Data for locating words and elements:
════

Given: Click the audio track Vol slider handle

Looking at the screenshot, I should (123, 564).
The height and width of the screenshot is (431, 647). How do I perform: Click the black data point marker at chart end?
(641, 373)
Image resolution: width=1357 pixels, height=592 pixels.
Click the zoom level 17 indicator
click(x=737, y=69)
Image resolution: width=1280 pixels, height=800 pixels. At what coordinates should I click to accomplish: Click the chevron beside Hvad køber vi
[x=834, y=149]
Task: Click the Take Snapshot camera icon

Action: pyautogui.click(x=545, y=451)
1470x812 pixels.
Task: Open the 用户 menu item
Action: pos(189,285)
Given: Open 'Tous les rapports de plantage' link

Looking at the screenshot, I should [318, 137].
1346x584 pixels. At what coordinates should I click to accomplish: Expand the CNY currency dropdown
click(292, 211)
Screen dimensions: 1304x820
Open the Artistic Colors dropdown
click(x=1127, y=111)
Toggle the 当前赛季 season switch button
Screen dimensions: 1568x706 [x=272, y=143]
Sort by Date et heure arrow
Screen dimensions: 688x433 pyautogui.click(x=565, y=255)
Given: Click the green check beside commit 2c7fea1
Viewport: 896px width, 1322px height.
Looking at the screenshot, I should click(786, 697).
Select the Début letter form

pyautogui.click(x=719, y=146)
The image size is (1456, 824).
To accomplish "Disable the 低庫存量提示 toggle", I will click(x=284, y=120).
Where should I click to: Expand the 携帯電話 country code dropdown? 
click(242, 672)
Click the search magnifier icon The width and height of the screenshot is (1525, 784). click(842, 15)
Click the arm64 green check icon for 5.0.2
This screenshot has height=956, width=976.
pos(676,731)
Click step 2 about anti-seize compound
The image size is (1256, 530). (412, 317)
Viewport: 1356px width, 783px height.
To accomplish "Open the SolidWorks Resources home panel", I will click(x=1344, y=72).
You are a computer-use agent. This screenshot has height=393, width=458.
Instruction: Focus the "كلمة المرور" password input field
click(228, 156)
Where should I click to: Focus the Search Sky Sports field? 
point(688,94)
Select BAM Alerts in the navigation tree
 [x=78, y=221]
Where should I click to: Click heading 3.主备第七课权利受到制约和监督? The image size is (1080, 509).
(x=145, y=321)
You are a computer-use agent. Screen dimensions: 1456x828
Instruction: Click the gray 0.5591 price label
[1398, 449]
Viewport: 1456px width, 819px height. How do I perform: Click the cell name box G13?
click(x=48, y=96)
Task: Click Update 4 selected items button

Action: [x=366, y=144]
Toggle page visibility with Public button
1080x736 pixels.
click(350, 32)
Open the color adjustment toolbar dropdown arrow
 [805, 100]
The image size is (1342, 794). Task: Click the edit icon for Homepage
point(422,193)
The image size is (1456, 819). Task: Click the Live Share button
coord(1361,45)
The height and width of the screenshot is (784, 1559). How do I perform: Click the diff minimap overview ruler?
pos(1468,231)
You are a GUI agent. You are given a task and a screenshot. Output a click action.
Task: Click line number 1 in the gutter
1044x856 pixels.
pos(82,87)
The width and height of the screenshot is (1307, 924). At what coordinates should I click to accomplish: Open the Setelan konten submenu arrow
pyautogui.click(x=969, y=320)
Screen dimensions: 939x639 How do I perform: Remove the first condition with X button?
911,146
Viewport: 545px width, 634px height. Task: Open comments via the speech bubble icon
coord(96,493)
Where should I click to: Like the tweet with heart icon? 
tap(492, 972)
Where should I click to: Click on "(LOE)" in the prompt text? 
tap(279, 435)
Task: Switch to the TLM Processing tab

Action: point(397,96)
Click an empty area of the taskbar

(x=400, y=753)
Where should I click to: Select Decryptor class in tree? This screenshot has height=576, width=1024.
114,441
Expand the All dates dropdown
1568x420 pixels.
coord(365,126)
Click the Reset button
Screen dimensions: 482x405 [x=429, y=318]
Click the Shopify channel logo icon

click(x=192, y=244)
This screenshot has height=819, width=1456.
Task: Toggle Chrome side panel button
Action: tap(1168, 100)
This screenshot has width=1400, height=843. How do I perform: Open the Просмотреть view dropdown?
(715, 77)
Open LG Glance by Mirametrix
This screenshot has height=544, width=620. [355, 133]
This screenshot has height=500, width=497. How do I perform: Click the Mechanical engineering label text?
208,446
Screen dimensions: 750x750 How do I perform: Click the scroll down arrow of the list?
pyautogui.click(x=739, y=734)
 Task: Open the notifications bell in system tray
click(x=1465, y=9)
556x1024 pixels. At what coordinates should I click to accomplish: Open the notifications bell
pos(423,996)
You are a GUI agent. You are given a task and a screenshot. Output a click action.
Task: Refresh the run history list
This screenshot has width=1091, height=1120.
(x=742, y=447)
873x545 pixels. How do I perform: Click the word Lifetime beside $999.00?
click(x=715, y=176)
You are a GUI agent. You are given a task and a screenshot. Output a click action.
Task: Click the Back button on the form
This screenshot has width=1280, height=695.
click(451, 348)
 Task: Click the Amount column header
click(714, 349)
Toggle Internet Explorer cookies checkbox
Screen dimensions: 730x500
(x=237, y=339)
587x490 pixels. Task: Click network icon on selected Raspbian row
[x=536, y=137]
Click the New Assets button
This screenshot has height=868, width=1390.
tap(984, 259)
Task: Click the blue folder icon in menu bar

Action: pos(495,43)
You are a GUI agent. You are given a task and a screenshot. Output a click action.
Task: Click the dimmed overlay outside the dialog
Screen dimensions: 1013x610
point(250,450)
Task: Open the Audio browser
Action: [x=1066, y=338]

════

Set task:
Rewrite every line of the records above as a numbered list, leaving out the blank lines.

Exercise solution:
1. Given: Click the audio track Vol slider handle
2. Looking at the screenshot, I should (123, 564).
3. The height and width of the screenshot is (431, 647). How do I perform: Click the black data point marker at chart end?
4. (641, 373)
5. Image resolution: width=1357 pixels, height=592 pixels.
6. Click the zoom level 17 indicator
7. click(x=737, y=69)
8. Image resolution: width=1280 pixels, height=800 pixels. At what coordinates should I click to accomplish: Click the chevron beside Hvad køber vi
9. [x=834, y=149]
10. Task: Click the Take Snapshot camera icon
11. Action: pyautogui.click(x=545, y=451)
12. 1470x812 pixels.
13. Task: Open the 用户 menu item
14. Action: pos(189,285)
15. Given: Open 'Tous les rapports de plantage' link
16. Looking at the screenshot, I should [318, 137].
17. 1346x584 pixels. At what coordinates should I click to accomplish: Expand the CNY currency dropdown
18. click(292, 211)
19. Screen dimensions: 1304x820
20. Open the Artistic Colors dropdown
21. click(x=1127, y=111)
22. Toggle the 当前赛季 season switch button
23. Screen dimensions: 1568x706 [x=272, y=143]
24. Sort by Date et heure arrow
25. Screen dimensions: 688x433 pyautogui.click(x=565, y=255)
26. Given: Click the green check beside commit 2c7fea1
27. Viewport: 896px width, 1322px height.
28. Looking at the screenshot, I should click(786, 697).
29. Select the Début letter form
30. pyautogui.click(x=719, y=146)
31. The image size is (1456, 824).
32. To accomplish "Disable the 低庫存量提示 toggle", I will click(x=284, y=120).
33. Where should I click to: Expand the 携帯電話 country code dropdown? 
34. click(242, 672)
35. Click the search magnifier icon The width and height of the screenshot is (1525, 784). click(842, 15)
36. Click the arm64 green check icon for 5.0.2
37. This screenshot has height=956, width=976.
38. pos(676,731)
39. Click step 2 about anti-seize compound
40. The image size is (1256, 530). (412, 317)
41. Viewport: 1356px width, 783px height.
42. To accomplish "Open the SolidWorks Resources home panel", I will click(x=1344, y=72).
43. You are a computer-use agent. This screenshot has height=393, width=458.
44. Instruction: Focus the "كلمة المرور" password input field
45. click(228, 156)
46. Where should I click to: Focus the Search Sky Sports field? 
47. point(688,94)
48. Select BAM Alerts in the navigation tree
49.  [x=78, y=221]
50. Where should I click to: Click heading 3.主备第七课权利受到制约和监督? The image size is (1080, 509).
51. (x=145, y=321)
52. You are a computer-use agent. Screen dimensions: 1456x828
53. Instruction: Click the gray 0.5591 price label
54. [1398, 449]
55. Viewport: 1456px width, 819px height. How do I perform: Click the cell name box G13?
56. click(x=48, y=96)
57. Task: Click Update 4 selected items button
58. Action: [x=366, y=144]
59. Toggle page visibility with Public button
60. 1080x736 pixels.
61. click(350, 32)
62. Open the color adjustment toolbar dropdown arrow
63.  [805, 100]
64. The image size is (1342, 794). Task: Click the edit icon for Homepage
65. point(422,193)
66. The image size is (1456, 819). Task: Click the Live Share button
67. coord(1361,45)
68. The height and width of the screenshot is (784, 1559). How do I perform: Click the diff minimap overview ruler?
69. pos(1468,231)
70. You are a GUI agent. You are given a task and a screenshot. Output a click action.
71. Task: Click line number 1 in the gutter
72. 1044x856 pixels.
73. pos(82,87)
74. The width and height of the screenshot is (1307, 924). At what coordinates should I click to accomplish: Open the Setelan konten submenu arrow
75. pyautogui.click(x=969, y=320)
76. Screen dimensions: 939x639 How do I perform: Remove the first condition with X button?
77. 911,146
78. Viewport: 545px width, 634px height. Task: Open comments via the speech bubble icon
79. coord(96,493)
80. Where should I click to: Like the tweet with heart icon? 
81. tap(492, 972)
82. Where should I click to: Click on "(LOE)" in the prompt text? 
83. tap(279, 435)
84. Task: Switch to the TLM Processing tab
85. Action: point(397,96)
86. Click an empty area of the taskbar
87. (x=400, y=753)
88. Where should I click to: Select Decryptor class in tree? This screenshot has height=576, width=1024.
89. 114,441
90. Expand the All dates dropdown
91. 1568x420 pixels.
92. coord(365,126)
93. Click the Reset button
94. Screen dimensions: 482x405 [x=429, y=318]
95. Click the Shopify channel logo icon
96. click(x=192, y=244)
97. This screenshot has height=819, width=1456.
98. Task: Toggle Chrome side panel button
99. Action: tap(1168, 100)
100. This screenshot has width=1400, height=843. How do I perform: Open the Просмотреть view dropdown?
101. (715, 77)
102. Open LG Glance by Mirametrix
103. This screenshot has height=544, width=620. [355, 133]
104. This screenshot has height=500, width=497. How do I perform: Click the Mechanical engineering label text?
105. 208,446
106. Screen dimensions: 750x750 How do I perform: Click the scroll down arrow of the list?
107. pyautogui.click(x=739, y=734)
108.  Task: Open the notifications bell in system tray
109. click(x=1465, y=9)
110. 556x1024 pixels. At what coordinates should I click to accomplish: Open the notifications bell
111. pos(423,996)
112. You are a GUI agent. You are given a task and a screenshot. Output a click action.
113. Task: Refresh the run history list
114. This screenshot has width=1091, height=1120.
115. (x=742, y=447)
116. 873x545 pixels. How do I perform: Click the word Lifetime beside $999.00?
117. click(x=715, y=176)
118. You are a GUI agent. You are given a task and a screenshot. Output a click action.
119. Task: Click the Back button on the form
120. This screenshot has width=1280, height=695.
121. click(451, 348)
122.  Task: Click the Amount column header
123. click(714, 349)
124. Toggle Internet Explorer cookies checkbox
125. Screen dimensions: 730x500
126. (x=237, y=339)
127. 587x490 pixels. Task: Click network icon on selected Raspbian row
128. [x=536, y=137]
129. Click the New Assets button
130. This screenshot has height=868, width=1390.
131. tap(984, 259)
132. Task: Click the blue folder icon in menu bar
133. Action: pos(495,43)
134. You are a GUI agent. You are given a task and a screenshot. Output a click action.
135. Task: Click the dimmed overlay outside the dialog
136. Screen dimensions: 1013x610
137. point(250,450)
138. Task: Open the Audio browser
139. Action: [x=1066, y=338]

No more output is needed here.